**Your instructions:** The records that follow must all be duplicated exactly.

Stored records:
- Opening Delimiter -

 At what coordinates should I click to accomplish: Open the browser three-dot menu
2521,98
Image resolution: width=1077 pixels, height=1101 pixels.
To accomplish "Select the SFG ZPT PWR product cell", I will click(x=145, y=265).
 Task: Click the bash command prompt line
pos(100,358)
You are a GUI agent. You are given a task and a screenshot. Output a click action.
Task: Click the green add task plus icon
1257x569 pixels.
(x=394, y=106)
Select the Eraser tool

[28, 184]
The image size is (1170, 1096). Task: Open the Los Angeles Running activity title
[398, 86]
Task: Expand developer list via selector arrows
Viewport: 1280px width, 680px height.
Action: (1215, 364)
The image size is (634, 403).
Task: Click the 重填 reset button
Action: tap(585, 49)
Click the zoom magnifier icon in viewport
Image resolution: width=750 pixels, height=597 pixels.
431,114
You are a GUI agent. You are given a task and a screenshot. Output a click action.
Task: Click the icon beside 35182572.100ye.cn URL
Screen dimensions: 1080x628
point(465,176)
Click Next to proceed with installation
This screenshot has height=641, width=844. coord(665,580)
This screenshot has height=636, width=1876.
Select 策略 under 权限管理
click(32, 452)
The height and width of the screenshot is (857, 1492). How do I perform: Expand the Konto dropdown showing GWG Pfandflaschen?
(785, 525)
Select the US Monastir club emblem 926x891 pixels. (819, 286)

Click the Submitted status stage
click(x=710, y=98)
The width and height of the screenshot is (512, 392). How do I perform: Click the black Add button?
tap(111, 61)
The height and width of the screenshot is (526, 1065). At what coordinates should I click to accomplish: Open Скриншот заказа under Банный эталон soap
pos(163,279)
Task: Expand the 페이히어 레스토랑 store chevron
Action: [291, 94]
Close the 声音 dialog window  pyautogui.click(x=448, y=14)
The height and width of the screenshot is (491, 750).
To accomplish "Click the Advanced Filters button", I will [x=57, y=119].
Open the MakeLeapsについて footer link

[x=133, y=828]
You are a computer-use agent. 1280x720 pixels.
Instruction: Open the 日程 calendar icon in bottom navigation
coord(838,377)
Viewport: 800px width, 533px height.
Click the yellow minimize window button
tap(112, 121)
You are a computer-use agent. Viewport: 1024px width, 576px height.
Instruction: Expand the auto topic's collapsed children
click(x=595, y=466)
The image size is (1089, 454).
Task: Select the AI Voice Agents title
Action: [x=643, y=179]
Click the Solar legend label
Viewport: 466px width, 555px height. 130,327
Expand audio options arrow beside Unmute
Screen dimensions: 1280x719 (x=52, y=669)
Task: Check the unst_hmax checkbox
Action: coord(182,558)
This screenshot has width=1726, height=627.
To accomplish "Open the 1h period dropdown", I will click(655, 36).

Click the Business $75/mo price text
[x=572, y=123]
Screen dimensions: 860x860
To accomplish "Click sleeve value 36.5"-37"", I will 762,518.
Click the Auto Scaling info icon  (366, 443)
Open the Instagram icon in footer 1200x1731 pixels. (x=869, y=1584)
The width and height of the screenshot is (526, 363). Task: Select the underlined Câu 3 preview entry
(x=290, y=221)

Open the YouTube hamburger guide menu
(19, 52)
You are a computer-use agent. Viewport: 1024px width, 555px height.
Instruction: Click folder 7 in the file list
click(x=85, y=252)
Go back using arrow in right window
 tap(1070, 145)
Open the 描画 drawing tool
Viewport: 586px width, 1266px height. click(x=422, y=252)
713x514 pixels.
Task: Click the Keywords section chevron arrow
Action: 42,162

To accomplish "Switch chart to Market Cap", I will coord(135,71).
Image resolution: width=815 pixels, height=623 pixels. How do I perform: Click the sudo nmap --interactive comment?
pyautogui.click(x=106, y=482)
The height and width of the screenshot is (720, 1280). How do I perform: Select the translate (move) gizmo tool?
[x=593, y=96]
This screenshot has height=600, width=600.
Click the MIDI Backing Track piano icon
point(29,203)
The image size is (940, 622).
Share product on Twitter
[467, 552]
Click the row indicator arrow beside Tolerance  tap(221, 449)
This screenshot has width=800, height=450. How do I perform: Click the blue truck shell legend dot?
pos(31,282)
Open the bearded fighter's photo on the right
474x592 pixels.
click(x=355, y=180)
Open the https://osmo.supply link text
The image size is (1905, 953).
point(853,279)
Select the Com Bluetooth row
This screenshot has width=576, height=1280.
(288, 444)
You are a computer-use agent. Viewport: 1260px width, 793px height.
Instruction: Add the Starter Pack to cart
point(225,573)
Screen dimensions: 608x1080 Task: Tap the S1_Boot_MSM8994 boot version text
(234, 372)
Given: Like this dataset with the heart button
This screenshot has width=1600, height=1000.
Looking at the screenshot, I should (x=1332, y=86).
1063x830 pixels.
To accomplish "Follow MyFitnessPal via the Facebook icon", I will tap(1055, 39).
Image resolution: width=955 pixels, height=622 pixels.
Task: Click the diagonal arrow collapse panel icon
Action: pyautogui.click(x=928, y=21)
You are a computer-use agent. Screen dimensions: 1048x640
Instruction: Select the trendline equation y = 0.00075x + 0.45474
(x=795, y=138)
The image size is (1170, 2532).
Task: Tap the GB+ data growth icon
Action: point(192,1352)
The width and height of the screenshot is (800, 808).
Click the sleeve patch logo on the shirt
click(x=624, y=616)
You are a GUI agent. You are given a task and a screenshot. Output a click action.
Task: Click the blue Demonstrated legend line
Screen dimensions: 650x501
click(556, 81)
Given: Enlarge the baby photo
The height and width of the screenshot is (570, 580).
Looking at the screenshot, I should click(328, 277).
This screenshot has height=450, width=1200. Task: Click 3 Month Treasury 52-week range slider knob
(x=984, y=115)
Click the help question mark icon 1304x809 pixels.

- Closing Delimiter -

**Solution to this problem:**
 At what coordinates should I click to accomplish: Open the browser three-dot menu
2521,98
Image resolution: width=1077 pixels, height=1101 pixels.
To accomplish "Select the SFG ZPT PWR product cell", I will click(x=145, y=265).
 Task: Click the bash command prompt line
pos(100,358)
You are a GUI agent. You are given a task and a screenshot. Output a click action.
Task: Click the green add task plus icon
1257x569 pixels.
(x=394, y=106)
Select the Eraser tool

[28, 184]
The image size is (1170, 1096). Task: Open the Los Angeles Running activity title
[398, 86]
Task: Expand developer list via selector arrows
Viewport: 1280px width, 680px height.
Action: (1215, 364)
The image size is (634, 403).
Task: Click the 重填 reset button
Action: tap(585, 49)
Click the zoom magnifier icon in viewport
Image resolution: width=750 pixels, height=597 pixels.
431,114
You are a GUI agent. You are given a task and a screenshot. Output a click action.
Task: Click the icon beside 35182572.100ye.cn URL
Screen dimensions: 1080x628
point(465,176)
Click Next to proceed with installation
This screenshot has height=641, width=844. coord(665,580)
This screenshot has height=636, width=1876.
Select 策略 under 权限管理
click(32, 452)
The height and width of the screenshot is (857, 1492). How do I perform: Expand the Konto dropdown showing GWG Pfandflaschen?
(785, 525)
Select the US Monastir club emblem 926x891 pixels. (819, 286)

Click the Submitted status stage
click(x=710, y=98)
The width and height of the screenshot is (512, 392). How do I perform: Click the black Add button?
tap(111, 61)
The height and width of the screenshot is (526, 1065). At what coordinates should I click to accomplish: Open Скриншот заказа under Банный эталон soap
pos(163,279)
Task: Expand the 페이히어 레스토랑 store chevron
Action: [291, 94]
Close the 声音 dialog window  pyautogui.click(x=448, y=14)
The height and width of the screenshot is (491, 750).
To accomplish "Click the Advanced Filters button", I will [x=57, y=119].
Open the MakeLeapsについて footer link

[x=133, y=828]
You are a computer-use agent. 1280x720 pixels.
Instruction: Open the 日程 calendar icon in bottom navigation
coord(838,377)
Viewport: 800px width, 533px height.
Click the yellow minimize window button
tap(112, 121)
You are a computer-use agent. Viewport: 1024px width, 576px height.
Instruction: Expand the auto topic's collapsed children
click(x=595, y=466)
The image size is (1089, 454).
Task: Select the AI Voice Agents title
Action: [x=643, y=179]
Click the Solar legend label
Viewport: 466px width, 555px height. 130,327
Expand audio options arrow beside Unmute
Screen dimensions: 1280x719 (x=52, y=669)
Task: Check the unst_hmax checkbox
Action: coord(182,558)
This screenshot has width=1726, height=627.
To accomplish "Open the 1h period dropdown", I will click(655, 36).

Click the Business $75/mo price text
[x=572, y=123]
Screen dimensions: 860x860
To accomplish "Click sleeve value 36.5"-37"", I will 762,518.
Click the Auto Scaling info icon  (366, 443)
Open the Instagram icon in footer 1200x1731 pixels. (x=869, y=1584)
The width and height of the screenshot is (526, 363). Task: Select the underlined Câu 3 preview entry
(x=290, y=221)

Open the YouTube hamburger guide menu
(19, 52)
You are a computer-use agent. Viewport: 1024px width, 555px height.
Instruction: Click folder 7 in the file list
click(x=85, y=252)
Go back using arrow in right window
 tap(1070, 145)
Open the 描画 drawing tool
Viewport: 586px width, 1266px height. click(x=422, y=252)
713x514 pixels.
Task: Click the Keywords section chevron arrow
Action: 42,162

To accomplish "Switch chart to Market Cap", I will coord(135,71).
Image resolution: width=815 pixels, height=623 pixels. How do I perform: Click the sudo nmap --interactive comment?
pyautogui.click(x=106, y=482)
The height and width of the screenshot is (720, 1280). How do I perform: Select the translate (move) gizmo tool?
[x=593, y=96]
This screenshot has height=600, width=600.
Click the MIDI Backing Track piano icon
point(29,203)
The image size is (940, 622).
Share product on Twitter
[467, 552]
Click the row indicator arrow beside Tolerance  tap(221, 449)
This screenshot has width=800, height=450. How do I perform: Click the blue truck shell legend dot?
pos(31,282)
Open the bearded fighter's photo on the right
474x592 pixels.
click(x=355, y=180)
Open the https://osmo.supply link text
The image size is (1905, 953).
point(853,279)
Select the Com Bluetooth row
This screenshot has width=576, height=1280.
(288, 444)
You are a computer-use agent. Viewport: 1260px width, 793px height.
Instruction: Add the Starter Pack to cart
point(225,573)
Screen dimensions: 608x1080 Task: Tap the S1_Boot_MSM8994 boot version text
(234, 372)
Given: Like this dataset with the heart button
This screenshot has width=1600, height=1000.
Looking at the screenshot, I should (x=1332, y=86).
1063x830 pixels.
To accomplish "Follow MyFitnessPal via the Facebook icon", I will tap(1055, 39).
Image resolution: width=955 pixels, height=622 pixels.
Task: Click the diagonal arrow collapse panel icon
Action: pyautogui.click(x=928, y=21)
You are a computer-use agent. Screen dimensions: 1048x640
Instruction: Select the trendline equation y = 0.00075x + 0.45474
(x=795, y=138)
The image size is (1170, 2532).
Task: Tap the GB+ data growth icon
Action: point(192,1352)
The width and height of the screenshot is (800, 808).
Click the sleeve patch logo on the shirt
click(x=624, y=616)
You are a GUI agent. You are given a task and a screenshot. Output a click action.
Task: Click the blue Demonstrated legend line
Screen dimensions: 650x501
click(556, 81)
Given: Enlarge the baby photo
The height and width of the screenshot is (570, 580).
Looking at the screenshot, I should click(328, 277).
This screenshot has height=450, width=1200. Task: Click 3 Month Treasury 52-week range slider knob
(x=984, y=115)
Click the help question mark icon 1304x809 pixels.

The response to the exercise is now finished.